***** Extracted material

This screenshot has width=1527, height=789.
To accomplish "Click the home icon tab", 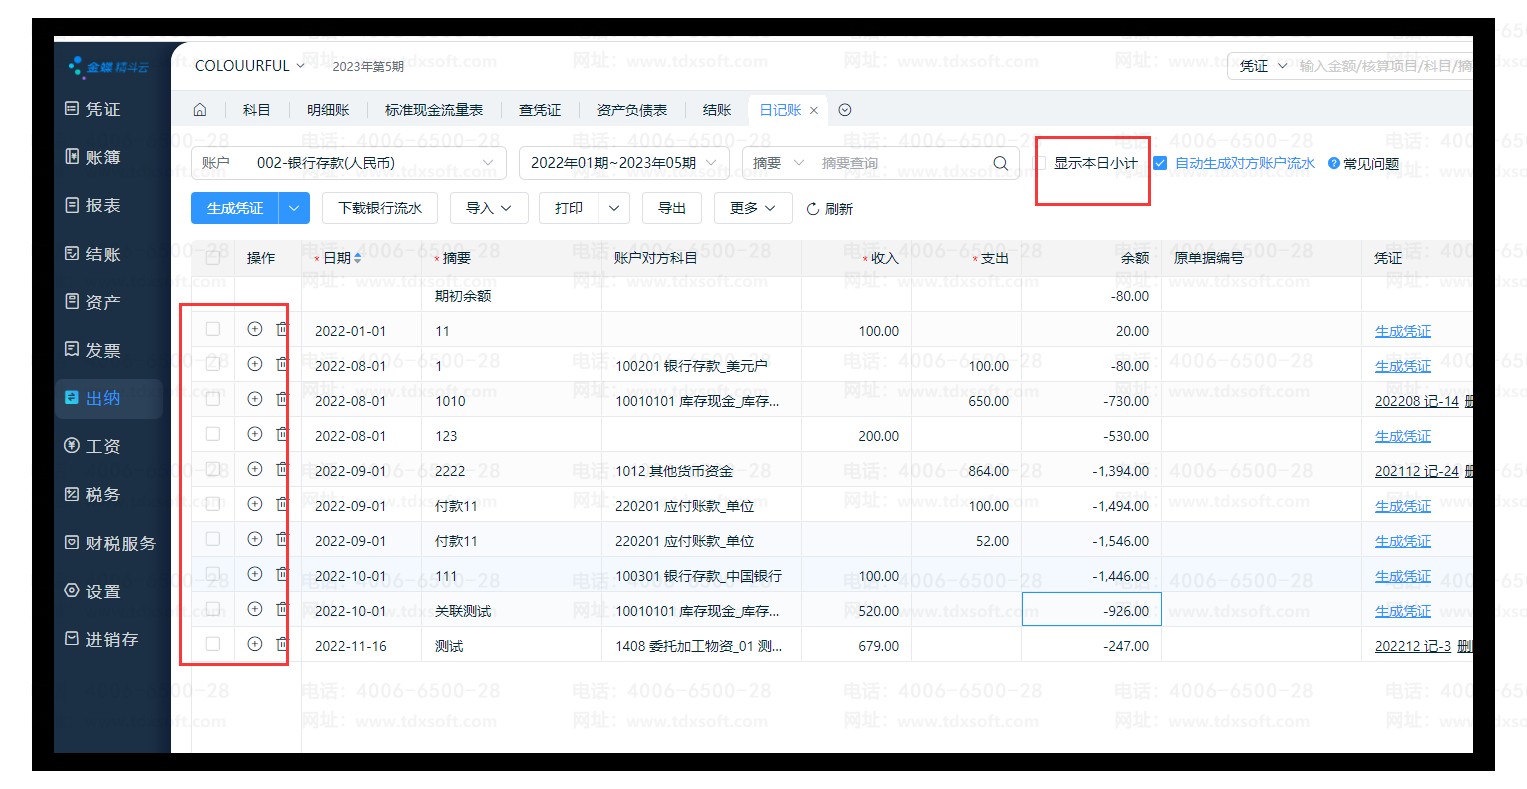I will [200, 110].
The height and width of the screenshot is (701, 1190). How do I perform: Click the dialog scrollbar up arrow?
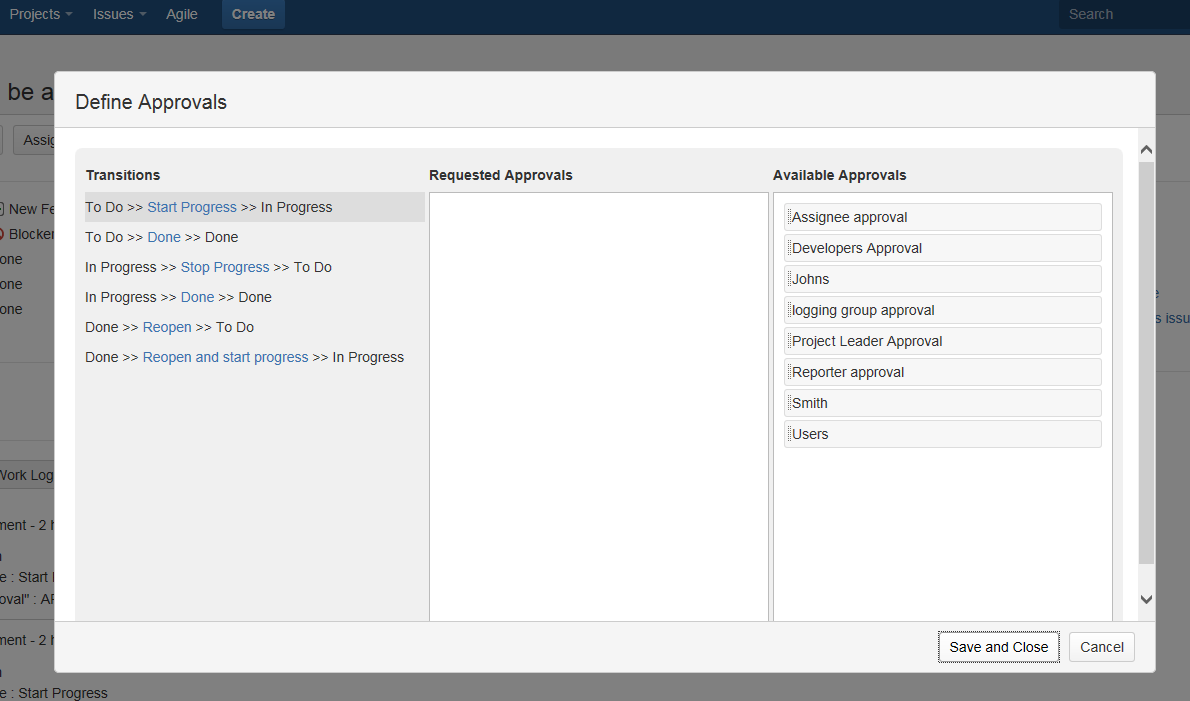point(1146,150)
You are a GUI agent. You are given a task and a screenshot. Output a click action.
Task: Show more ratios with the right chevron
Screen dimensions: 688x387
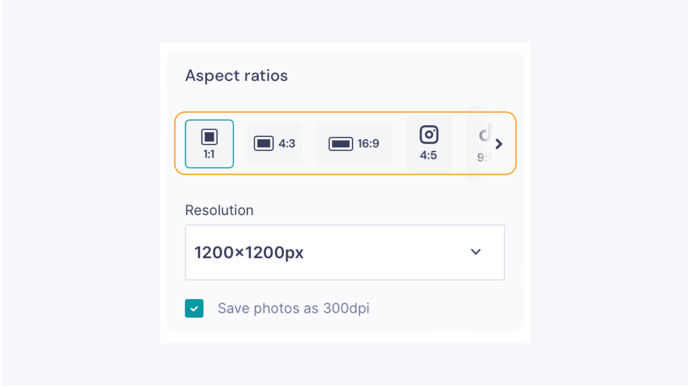[x=499, y=144]
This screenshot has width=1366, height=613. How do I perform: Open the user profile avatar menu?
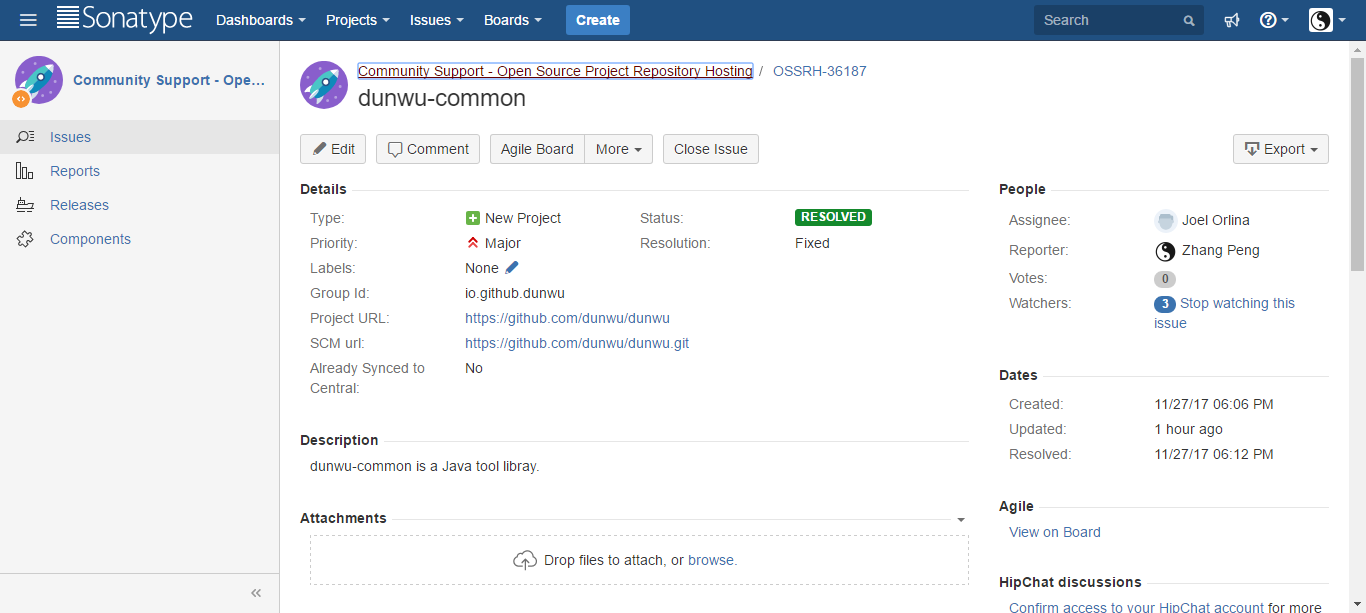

**********

*Exercise requirements*: With the data above as the source, tally the lines that include the string "This", and give that figure alone.

*Output below*: 2